- _The problem_:
The reply must consist of the entire listing, reproduced exactly.

- _Data in this exercise_:
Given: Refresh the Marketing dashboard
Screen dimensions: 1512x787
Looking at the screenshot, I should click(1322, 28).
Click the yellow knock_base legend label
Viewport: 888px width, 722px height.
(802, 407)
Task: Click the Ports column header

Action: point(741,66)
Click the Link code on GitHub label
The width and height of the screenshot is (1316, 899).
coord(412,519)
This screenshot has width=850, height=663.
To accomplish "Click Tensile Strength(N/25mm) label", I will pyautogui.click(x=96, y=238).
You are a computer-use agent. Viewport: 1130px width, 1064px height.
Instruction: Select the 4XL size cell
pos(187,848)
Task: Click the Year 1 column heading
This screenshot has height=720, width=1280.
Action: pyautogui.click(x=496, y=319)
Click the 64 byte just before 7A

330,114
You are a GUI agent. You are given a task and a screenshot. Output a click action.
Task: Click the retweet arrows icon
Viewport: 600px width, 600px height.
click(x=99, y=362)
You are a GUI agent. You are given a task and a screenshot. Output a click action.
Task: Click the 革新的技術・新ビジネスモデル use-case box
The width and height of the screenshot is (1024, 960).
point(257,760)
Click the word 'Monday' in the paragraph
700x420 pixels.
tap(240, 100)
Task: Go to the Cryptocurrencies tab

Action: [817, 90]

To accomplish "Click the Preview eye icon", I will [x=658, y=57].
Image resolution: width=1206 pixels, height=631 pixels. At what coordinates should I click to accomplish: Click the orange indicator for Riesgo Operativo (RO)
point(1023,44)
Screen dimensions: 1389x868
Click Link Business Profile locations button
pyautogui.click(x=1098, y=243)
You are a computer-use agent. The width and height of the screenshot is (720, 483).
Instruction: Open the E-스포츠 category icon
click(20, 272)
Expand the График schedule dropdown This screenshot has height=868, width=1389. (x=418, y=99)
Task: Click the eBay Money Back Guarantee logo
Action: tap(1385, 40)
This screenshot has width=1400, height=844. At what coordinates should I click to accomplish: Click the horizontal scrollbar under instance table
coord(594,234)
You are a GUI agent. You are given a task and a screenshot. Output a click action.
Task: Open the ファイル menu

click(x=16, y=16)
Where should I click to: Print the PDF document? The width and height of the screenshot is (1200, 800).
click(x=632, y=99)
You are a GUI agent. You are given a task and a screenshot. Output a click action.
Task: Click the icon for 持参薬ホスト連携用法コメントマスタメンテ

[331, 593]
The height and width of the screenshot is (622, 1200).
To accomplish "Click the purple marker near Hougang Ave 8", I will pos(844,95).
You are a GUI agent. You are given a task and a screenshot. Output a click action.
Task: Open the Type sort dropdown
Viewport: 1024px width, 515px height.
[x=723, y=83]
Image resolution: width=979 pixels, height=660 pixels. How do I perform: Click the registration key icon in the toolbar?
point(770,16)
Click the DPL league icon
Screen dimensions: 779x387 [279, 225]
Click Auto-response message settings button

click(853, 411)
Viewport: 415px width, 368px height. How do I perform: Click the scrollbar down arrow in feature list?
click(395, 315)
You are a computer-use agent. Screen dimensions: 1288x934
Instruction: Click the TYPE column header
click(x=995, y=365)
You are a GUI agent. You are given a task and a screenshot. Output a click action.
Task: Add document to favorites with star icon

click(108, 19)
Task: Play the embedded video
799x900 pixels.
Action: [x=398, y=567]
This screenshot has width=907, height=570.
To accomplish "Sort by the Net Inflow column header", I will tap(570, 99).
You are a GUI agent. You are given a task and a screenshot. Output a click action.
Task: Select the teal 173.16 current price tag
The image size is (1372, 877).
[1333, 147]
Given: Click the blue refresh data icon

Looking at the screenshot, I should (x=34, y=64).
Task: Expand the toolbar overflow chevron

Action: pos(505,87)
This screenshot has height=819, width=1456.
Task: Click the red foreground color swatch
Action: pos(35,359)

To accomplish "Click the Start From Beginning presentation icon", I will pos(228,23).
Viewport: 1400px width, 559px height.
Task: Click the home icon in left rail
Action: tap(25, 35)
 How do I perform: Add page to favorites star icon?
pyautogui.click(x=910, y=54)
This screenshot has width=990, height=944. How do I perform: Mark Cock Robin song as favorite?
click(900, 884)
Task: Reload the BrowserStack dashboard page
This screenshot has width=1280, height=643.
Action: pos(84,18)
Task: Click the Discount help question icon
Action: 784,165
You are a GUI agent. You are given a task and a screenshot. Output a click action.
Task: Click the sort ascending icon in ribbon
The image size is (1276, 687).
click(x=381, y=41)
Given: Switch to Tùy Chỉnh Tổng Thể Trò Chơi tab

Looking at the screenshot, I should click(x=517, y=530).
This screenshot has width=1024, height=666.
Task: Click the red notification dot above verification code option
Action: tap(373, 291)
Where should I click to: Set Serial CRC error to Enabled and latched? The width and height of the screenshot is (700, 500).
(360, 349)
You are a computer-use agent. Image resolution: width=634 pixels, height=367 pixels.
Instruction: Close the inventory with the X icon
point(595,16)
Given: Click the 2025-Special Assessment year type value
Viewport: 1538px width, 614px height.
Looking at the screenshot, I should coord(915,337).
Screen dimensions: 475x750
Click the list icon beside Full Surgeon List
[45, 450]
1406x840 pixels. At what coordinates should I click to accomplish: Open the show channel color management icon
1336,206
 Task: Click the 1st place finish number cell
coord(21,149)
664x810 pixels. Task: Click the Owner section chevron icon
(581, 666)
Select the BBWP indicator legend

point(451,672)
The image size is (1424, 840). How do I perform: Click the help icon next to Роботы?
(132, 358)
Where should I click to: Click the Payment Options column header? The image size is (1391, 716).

- _Exercise output_:
Given: Refresh the Marketing dashboard
Screen dimensions: 1512x787
Looking at the screenshot, I should click(1322, 28).
Click the yellow knock_base legend label
Viewport: 888px width, 722px height.
(802, 407)
Task: Click the Ports column header

Action: point(741,66)
Click the Link code on GitHub label
The width and height of the screenshot is (1316, 899).
coord(412,519)
This screenshot has width=850, height=663.
To accomplish "Click Tensile Strength(N/25mm) label", I will pyautogui.click(x=96, y=238).
You are a computer-use agent. Viewport: 1130px width, 1064px height.
Instruction: Select the 4XL size cell
pos(187,848)
Task: Click the Year 1 column heading
This screenshot has height=720, width=1280.
Action: pyautogui.click(x=496, y=319)
Click the 64 byte just before 7A

330,114
You are a GUI agent. You are given a task and a screenshot. Output a click action.
Task: Click the retweet arrows icon
Viewport: 600px width, 600px height.
click(x=99, y=362)
You are a GUI agent. You are given a task and a screenshot. Output a click action.
Task: Click the 革新的技術・新ビジネスモデル use-case box
The width and height of the screenshot is (1024, 960).
point(257,760)
Click the word 'Monday' in the paragraph
700x420 pixels.
tap(240, 100)
Task: Go to the Cryptocurrencies tab

Action: [817, 90]

To accomplish "Click the Preview eye icon", I will [x=658, y=57].
Image resolution: width=1206 pixels, height=631 pixels. At what coordinates should I click to accomplish: Click the orange indicator for Riesgo Operativo (RO)
point(1023,44)
Screen dimensions: 1389x868
Click Link Business Profile locations button
pyautogui.click(x=1098, y=243)
You are a computer-use agent. The width and height of the screenshot is (720, 483).
Instruction: Open the E-스포츠 category icon
click(20, 272)
Expand the График schedule dropdown This screenshot has height=868, width=1389. (x=418, y=99)
Task: Click the eBay Money Back Guarantee logo
Action: tap(1385, 40)
This screenshot has width=1400, height=844. At what coordinates should I click to accomplish: Click the horizontal scrollbar under instance table
coord(594,234)
You are a GUI agent. You are given a task and a screenshot. Output a click action.
Task: Open the ファイル menu

click(x=16, y=16)
Where should I click to: Print the PDF document? The width and height of the screenshot is (1200, 800).
click(x=632, y=99)
You are a GUI agent. You are given a task and a screenshot. Output a click action.
Task: Click the icon for 持参薬ホスト連携用法コメントマスタメンテ

[331, 593]
The height and width of the screenshot is (622, 1200).
To accomplish "Click the purple marker near Hougang Ave 8", I will pos(844,95).
You are a GUI agent. You are given a task and a screenshot. Output a click action.
Task: Open the Type sort dropdown
Viewport: 1024px width, 515px height.
[x=723, y=83]
Image resolution: width=979 pixels, height=660 pixels. How do I perform: Click the registration key icon in the toolbar?
point(770,16)
Click the DPL league icon
Screen dimensions: 779x387 [279, 225]
Click Auto-response message settings button

click(853, 411)
Viewport: 415px width, 368px height. How do I perform: Click the scrollbar down arrow in feature list?
click(395, 315)
You are a computer-use agent. Screen dimensions: 1288x934
Instruction: Click the TYPE column header
click(x=995, y=365)
You are a GUI agent. You are given a task and a screenshot. Output a click action.
Task: Add document to favorites with star icon

click(108, 19)
Task: Play the embedded video
799x900 pixels.
Action: [x=398, y=567]
This screenshot has width=907, height=570.
To accomplish "Sort by the Net Inflow column header", I will tap(570, 99).
You are a GUI agent. You are given a task and a screenshot. Output a click action.
Task: Select the teal 173.16 current price tag
The image size is (1372, 877).
[1333, 147]
Given: Click the blue refresh data icon

Looking at the screenshot, I should (x=34, y=64).
Task: Expand the toolbar overflow chevron

Action: pos(505,87)
This screenshot has height=819, width=1456.
Task: Click the red foreground color swatch
Action: pos(35,359)

To accomplish "Click the Start From Beginning presentation icon", I will pos(228,23).
Viewport: 1400px width, 559px height.
Task: Click the home icon in left rail
Action: tap(25, 35)
 How do I perform: Add page to favorites star icon?
pyautogui.click(x=910, y=54)
This screenshot has width=990, height=944. How do I perform: Mark Cock Robin song as favorite?
click(900, 884)
Task: Reload the BrowserStack dashboard page
This screenshot has width=1280, height=643.
Action: pos(84,18)
Task: Click the Discount help question icon
Action: 784,165
You are a GUI agent. You are given a task and a screenshot. Output a click action.
Task: Click the sort ascending icon in ribbon
The image size is (1276, 687).
click(x=381, y=41)
Given: Switch to Tùy Chỉnh Tổng Thể Trò Chơi tab

Looking at the screenshot, I should click(x=517, y=530).
This screenshot has width=1024, height=666.
Task: Click the red notification dot above verification code option
Action: tap(373, 291)
Where should I click to: Set Serial CRC error to Enabled and latched? The width and height of the screenshot is (700, 500).
(360, 349)
You are a computer-use agent. Image resolution: width=634 pixels, height=367 pixels.
Instruction: Close the inventory with the X icon
point(595,16)
Given: Click the 2025-Special Assessment year type value
Viewport: 1538px width, 614px height.
Looking at the screenshot, I should coord(915,337).
Screen dimensions: 475x750
Click the list icon beside Full Surgeon List
[45, 450]
1406x840 pixels. At what coordinates should I click to accomplish: Open the show channel color management icon
1336,206
 Task: Click the 1st place finish number cell
coord(21,149)
664x810 pixels. Task: Click the Owner section chevron icon
(581, 666)
Select the BBWP indicator legend

point(451,672)
The image size is (1424, 840). How do I perform: Click the help icon next to Роботы?
(132, 358)
Where should I click to: Click the Payment Options column header? The image size is (1391, 716).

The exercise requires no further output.